**What the exercise asks**
Duplicate the section of the footballer profile below, starting at "- 2021–: Sabah" and ending at "footballer (born 2001)".
* begin Text *
Abdulakh Khaybulayev

Personal information
- Full name: Abdulakh Tilovurovich Khaybulayev
- Date of birth: 19 August 2001 (age 24)
- Place of birth: Khasavyurt, Dagestan Republic, Russia
- Height: 1.78 m (5 ft 10 in)
- Position: Midfielder

Team information
- Current team: Sabah
- Number: 6

Youth career
- Anzhi Makhachkala

Senior career*
- Years: Team / Apps / (Gls)
- 2021–: Sabah / 65 / (1)
- 2023: → Samtredia (loan) / 29 / (4)

International career^{‡}
- 2022: Azerbaijan U21 / 4 / (1)
- 2025–: Azerbaijan / 5 / (0)

= Abdulakh Khaybulayev =

Azerbaijani footballer (born 2001)
* end Text *
* begin Record excerpts *
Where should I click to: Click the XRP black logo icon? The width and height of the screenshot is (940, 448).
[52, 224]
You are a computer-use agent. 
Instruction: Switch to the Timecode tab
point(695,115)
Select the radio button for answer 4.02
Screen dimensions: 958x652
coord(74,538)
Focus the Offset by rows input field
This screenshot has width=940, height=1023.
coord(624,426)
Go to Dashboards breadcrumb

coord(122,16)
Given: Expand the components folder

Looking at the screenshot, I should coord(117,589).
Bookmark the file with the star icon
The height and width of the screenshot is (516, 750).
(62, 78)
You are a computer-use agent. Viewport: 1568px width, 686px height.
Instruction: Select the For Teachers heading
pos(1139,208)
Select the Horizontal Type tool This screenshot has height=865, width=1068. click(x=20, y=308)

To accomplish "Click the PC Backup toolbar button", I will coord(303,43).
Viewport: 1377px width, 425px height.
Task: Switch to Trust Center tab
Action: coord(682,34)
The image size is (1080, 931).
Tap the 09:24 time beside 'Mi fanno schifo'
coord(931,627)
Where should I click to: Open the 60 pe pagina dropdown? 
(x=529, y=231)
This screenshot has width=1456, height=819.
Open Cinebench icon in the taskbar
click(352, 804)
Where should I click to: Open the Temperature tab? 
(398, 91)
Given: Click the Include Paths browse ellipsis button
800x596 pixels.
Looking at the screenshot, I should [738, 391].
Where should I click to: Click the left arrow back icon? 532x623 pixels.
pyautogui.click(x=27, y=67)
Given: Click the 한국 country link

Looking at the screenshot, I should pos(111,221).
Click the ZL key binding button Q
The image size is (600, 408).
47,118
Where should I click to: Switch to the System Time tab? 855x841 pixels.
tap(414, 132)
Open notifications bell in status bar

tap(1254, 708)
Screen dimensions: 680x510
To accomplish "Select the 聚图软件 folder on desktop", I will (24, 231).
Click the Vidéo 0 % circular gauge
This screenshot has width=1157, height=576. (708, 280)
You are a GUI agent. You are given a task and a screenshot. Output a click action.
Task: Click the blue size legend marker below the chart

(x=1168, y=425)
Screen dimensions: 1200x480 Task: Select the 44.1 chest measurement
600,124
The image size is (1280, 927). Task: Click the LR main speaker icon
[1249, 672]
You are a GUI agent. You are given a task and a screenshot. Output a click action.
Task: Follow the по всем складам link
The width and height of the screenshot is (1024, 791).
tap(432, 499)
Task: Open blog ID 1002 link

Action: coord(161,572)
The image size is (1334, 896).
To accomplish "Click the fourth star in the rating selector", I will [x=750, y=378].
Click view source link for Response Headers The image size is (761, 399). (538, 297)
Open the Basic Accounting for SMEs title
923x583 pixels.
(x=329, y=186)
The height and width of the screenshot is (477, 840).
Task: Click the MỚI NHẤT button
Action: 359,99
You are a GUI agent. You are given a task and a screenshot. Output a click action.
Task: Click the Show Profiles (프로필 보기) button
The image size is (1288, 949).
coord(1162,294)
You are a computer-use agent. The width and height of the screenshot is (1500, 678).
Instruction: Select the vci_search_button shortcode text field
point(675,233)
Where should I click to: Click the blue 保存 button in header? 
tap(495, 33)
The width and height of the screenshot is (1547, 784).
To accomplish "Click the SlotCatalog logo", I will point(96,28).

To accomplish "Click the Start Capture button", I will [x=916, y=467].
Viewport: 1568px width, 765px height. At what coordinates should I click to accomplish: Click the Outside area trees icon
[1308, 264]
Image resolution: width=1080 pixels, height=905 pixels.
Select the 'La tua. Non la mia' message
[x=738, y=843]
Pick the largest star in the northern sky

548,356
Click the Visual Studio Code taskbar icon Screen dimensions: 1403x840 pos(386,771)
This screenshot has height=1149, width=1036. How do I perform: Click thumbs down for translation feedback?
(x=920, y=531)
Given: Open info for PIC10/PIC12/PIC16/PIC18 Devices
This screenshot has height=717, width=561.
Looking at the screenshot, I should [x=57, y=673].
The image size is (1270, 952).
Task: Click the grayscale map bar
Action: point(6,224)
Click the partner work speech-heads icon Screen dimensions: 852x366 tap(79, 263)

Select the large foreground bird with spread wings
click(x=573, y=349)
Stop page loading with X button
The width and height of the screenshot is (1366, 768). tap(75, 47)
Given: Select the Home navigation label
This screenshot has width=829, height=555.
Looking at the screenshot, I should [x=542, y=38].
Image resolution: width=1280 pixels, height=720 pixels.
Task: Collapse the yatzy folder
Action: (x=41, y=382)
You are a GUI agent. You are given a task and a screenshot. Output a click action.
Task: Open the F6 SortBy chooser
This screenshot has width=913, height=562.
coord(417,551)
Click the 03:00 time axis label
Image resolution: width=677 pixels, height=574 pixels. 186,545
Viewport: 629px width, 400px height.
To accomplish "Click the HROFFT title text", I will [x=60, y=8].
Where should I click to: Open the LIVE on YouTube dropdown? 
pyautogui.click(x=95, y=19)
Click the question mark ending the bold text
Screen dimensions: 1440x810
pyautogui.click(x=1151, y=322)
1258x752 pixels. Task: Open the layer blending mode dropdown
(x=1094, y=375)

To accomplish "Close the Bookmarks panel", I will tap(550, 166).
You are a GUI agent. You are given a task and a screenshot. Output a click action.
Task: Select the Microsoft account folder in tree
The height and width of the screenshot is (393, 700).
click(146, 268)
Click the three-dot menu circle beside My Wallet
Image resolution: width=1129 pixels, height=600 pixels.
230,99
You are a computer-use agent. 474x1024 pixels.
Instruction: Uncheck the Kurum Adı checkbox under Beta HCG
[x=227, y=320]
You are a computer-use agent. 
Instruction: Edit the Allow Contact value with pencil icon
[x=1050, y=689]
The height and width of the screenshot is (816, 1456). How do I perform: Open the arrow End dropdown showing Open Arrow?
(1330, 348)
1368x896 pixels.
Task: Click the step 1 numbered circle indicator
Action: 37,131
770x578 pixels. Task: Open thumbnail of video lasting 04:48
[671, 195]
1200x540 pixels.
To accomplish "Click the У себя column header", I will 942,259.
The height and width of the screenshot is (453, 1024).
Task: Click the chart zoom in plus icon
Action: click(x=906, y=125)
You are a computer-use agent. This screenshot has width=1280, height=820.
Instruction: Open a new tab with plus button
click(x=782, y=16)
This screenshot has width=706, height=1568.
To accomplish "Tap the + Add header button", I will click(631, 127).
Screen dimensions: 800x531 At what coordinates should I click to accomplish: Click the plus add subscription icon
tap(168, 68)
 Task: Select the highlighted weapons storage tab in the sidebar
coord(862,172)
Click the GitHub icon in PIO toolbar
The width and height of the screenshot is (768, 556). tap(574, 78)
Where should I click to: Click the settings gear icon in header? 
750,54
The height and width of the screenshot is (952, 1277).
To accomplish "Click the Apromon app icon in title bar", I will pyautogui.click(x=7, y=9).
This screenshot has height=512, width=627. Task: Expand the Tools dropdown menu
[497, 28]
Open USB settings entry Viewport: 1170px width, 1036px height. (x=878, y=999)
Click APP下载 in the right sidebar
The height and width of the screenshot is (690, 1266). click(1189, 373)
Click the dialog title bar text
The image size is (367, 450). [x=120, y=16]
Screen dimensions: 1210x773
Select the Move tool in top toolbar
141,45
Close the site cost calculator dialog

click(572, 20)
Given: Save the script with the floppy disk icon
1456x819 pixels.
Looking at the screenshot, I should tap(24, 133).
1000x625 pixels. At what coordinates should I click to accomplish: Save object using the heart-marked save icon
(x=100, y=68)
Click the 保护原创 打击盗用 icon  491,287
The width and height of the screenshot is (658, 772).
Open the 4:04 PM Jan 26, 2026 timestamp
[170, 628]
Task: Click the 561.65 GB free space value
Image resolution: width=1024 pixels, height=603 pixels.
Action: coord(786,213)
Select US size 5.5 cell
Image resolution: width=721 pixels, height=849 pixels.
* end Record excerpts *
**Response**
- 2021–: Sabah / 65 / (1)
- 2023: → Samtredia (loan) / 29 / (4)

International career^{‡}
- 2022: Azerbaijan U21 / 4 / (1)
- 2025–: Azerbaijan / 5 / (0)

= Abdulakh Khaybulayev =

Azerbaijani footballer (born 2001)